Some might argue the box set is a good way to catch up with an important series one has missed—but even here, I would suggest it is enough to know that Series X will undoubtedly return, like a comet, and that arriving at that welcome rendez-vous in an unspecified future will make the eventual viewing of the series much more pleasurable than burning through it in an obligatory 22 hour marathon.  I can’t think of anything currently on TV, or indeed that has ever been on TV, that I would absolutely HAVE to see RIGHT NOW.     

This stockpiling of episodes—either on DVD or on the DVR-- is especially nonsensical and even a bit depressing when it involves programs that were designed to be wholly disposable in the first place, shows like Storage Wars, Kendra, Hoarders, and House Hunters that work best as random encounters with sporadic time-killing.   Indeed, if you like a particular show in one of these formats, wouldn’t it be better to keep a few in the quiver?  That is, rather than systematically make sure that each and every episode has been accounted for in the DVR queue, wouldn’t it be more rewarding to allow for a few strays to escape as breeding stock so that they might unexpectedly return sometime in the future?  Incredibly, I actually encountered an episode of Seinfeld the other day that I had somehow never seen before.  It was a profound, moving, and even magical experience, akin to necromancy or time-travel, and a pleasure that the DVR’s mandatory efficiency in consumption makes increasingly rare. 
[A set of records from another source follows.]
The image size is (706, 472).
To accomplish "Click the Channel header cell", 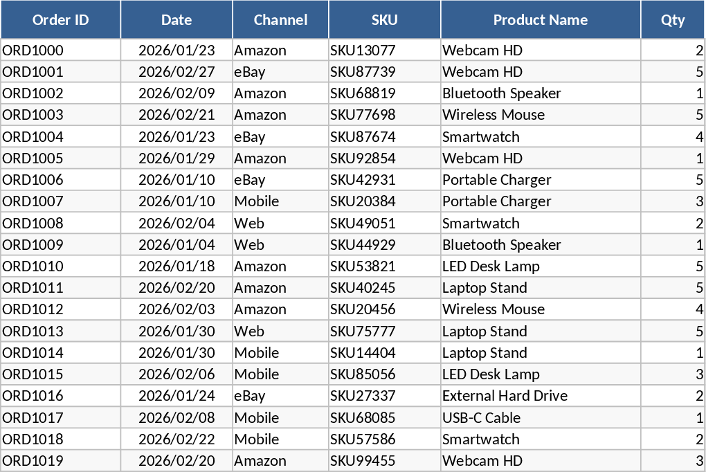I will coord(280,20).
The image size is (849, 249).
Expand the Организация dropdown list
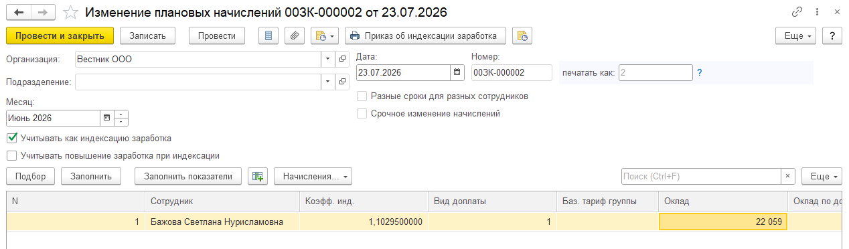click(x=328, y=59)
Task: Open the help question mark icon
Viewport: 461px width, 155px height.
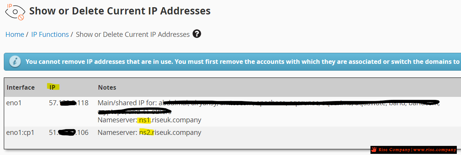Action: click(x=197, y=34)
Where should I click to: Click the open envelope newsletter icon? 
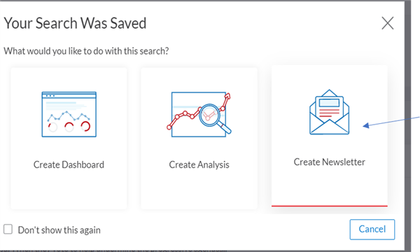[329, 112]
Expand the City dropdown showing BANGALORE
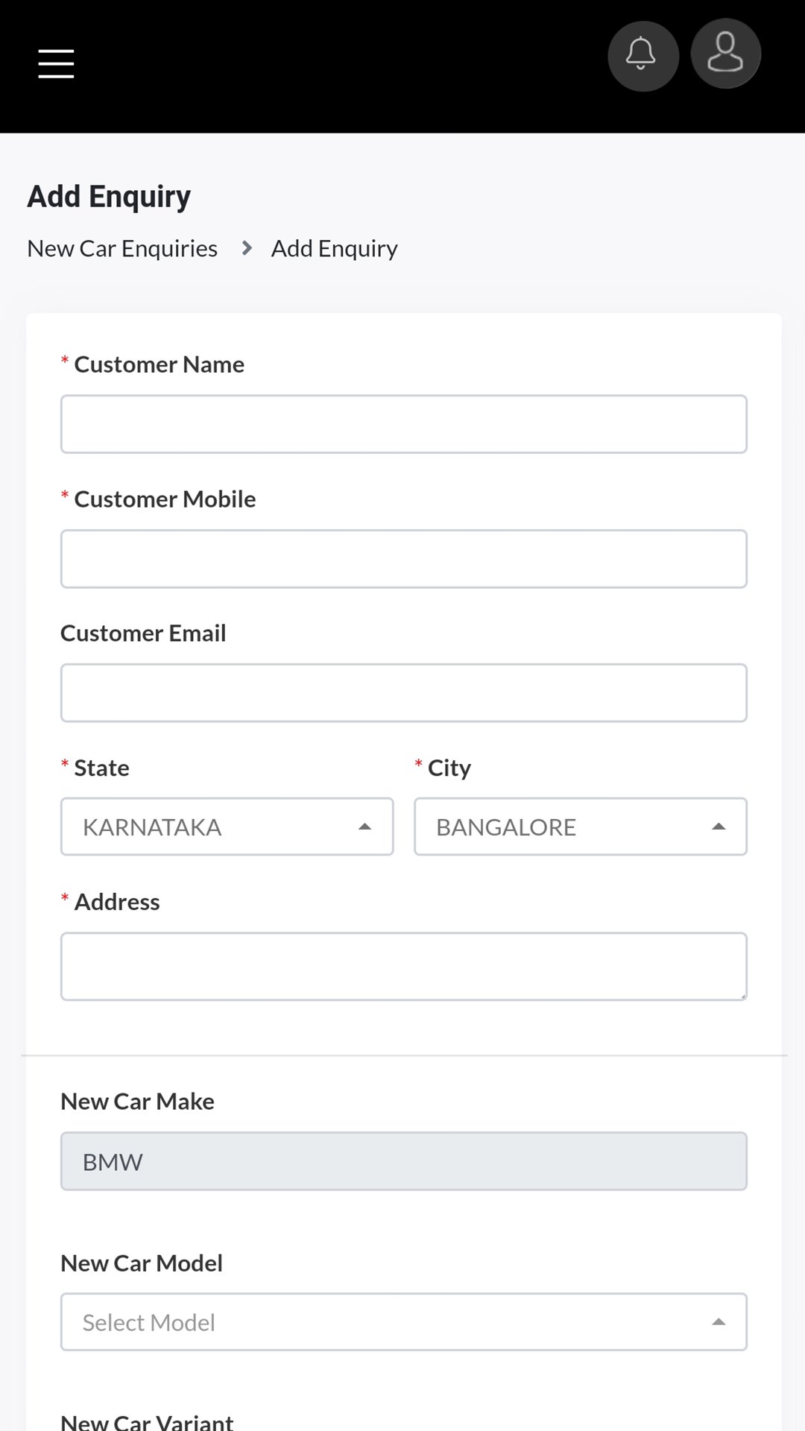 [x=580, y=827]
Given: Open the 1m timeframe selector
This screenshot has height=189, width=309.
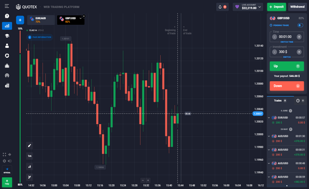Looking at the screenshot, I should [x=30, y=156].
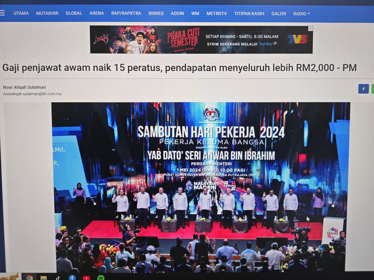The width and height of the screenshot is (374, 280).
Task: Open Spotify from the taskbar
Action: coord(101,277)
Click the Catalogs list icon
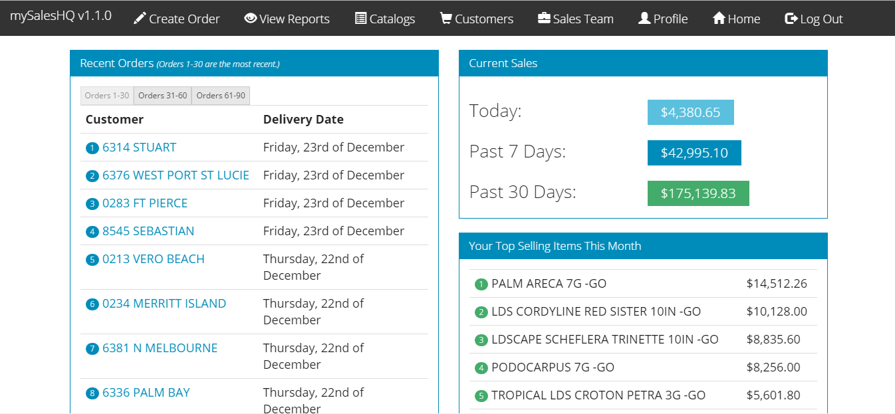 point(361,19)
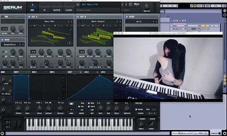The width and height of the screenshot is (227, 136).
Task: Toggle the MONO voicing checkbox
Action: (136, 110)
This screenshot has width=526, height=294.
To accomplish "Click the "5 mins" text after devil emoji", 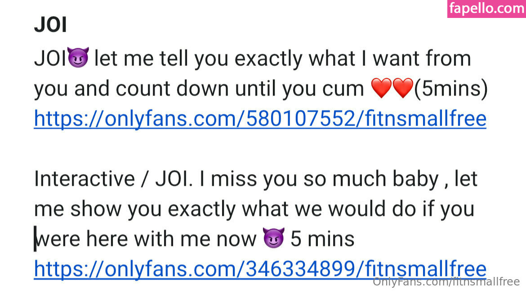I will tap(322, 239).
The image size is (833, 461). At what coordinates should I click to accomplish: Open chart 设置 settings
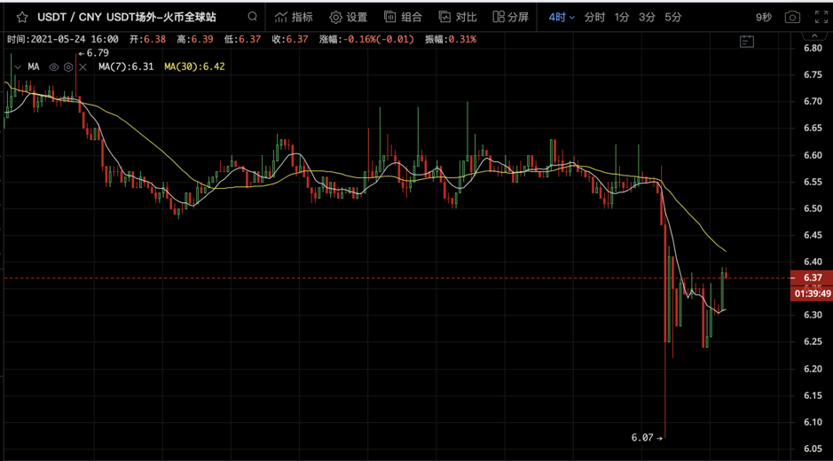click(348, 17)
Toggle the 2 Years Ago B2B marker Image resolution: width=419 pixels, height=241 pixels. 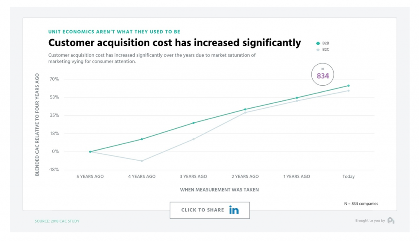pos(245,109)
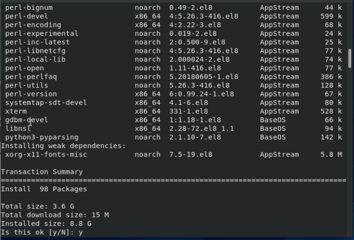Click the perl-encoding package entry
The width and height of the screenshot is (354, 240).
33,25
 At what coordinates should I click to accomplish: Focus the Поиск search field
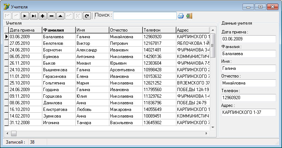(x=145, y=16)
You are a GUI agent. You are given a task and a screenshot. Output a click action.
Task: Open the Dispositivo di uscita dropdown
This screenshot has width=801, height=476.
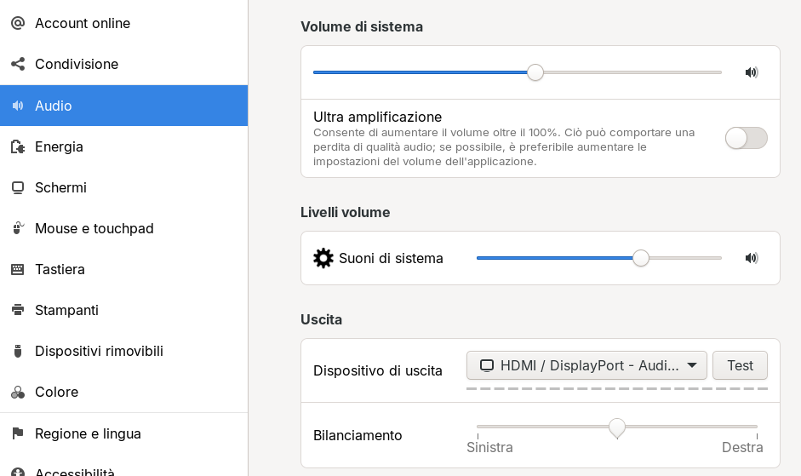pyautogui.click(x=586, y=365)
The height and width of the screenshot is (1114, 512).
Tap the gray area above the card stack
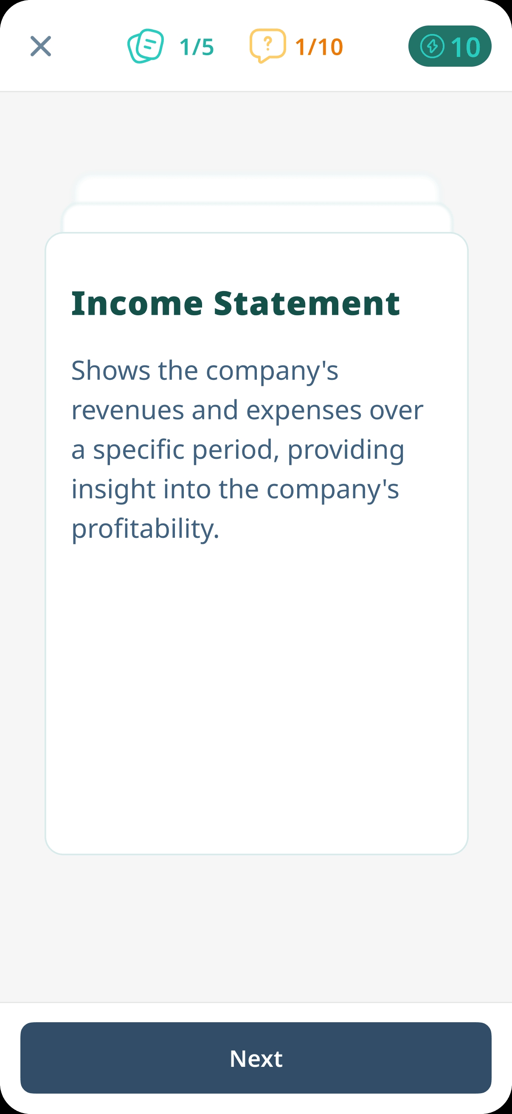pos(256,132)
Many have bemoaned how cable (along with an armada of other technologies) has led to a balkanization of public culture and the centripetal hardening of “egocasting” as the new media sensibility.  This fragmentation is inevitable, no doubt, and I am certainly not nostalgic for the days of 3-Network pseudo-consensus broadcasting.  But, in a world where increasingly you only share film, television, and music choices with a very narrow cross-section of your demographic, how frustrating is it when one slothful DVR-owner can singlehandedly bring a discussion to a halt? 

Here’s a good rule of thumb in television: if you can’t be bothered to make the time to watch a show on the day it actually airs, if the idea of watching a particular show isn’t something you actually look forward to enough to plan your precious leisure time around it, then it probably isn’t all that important to you in the first place.   Television is so relentlessly of the present and moving ever onward into the future, why would anyone go back in time to resurrect an experience so demonstrably unimportant?    

That’s why I think those who still have affection for the flows and rhythms of broadcasting as broadcasting should quit being so deferent and polite in this conflict.  I’m tired of feeling like a public masturbator simply because I bothered to sit down and watch Revenge on the night it was actually airing.   If you feel the same, then take the vow to discuss whatever you want, whenever you want, and let the TV-tardy assume the responsibility of shunning human company until they feel “caught up” enough to contribute to the basic social cement of televisual “small talk.” After all, we never had a vote on which way this social convention was supposed to go.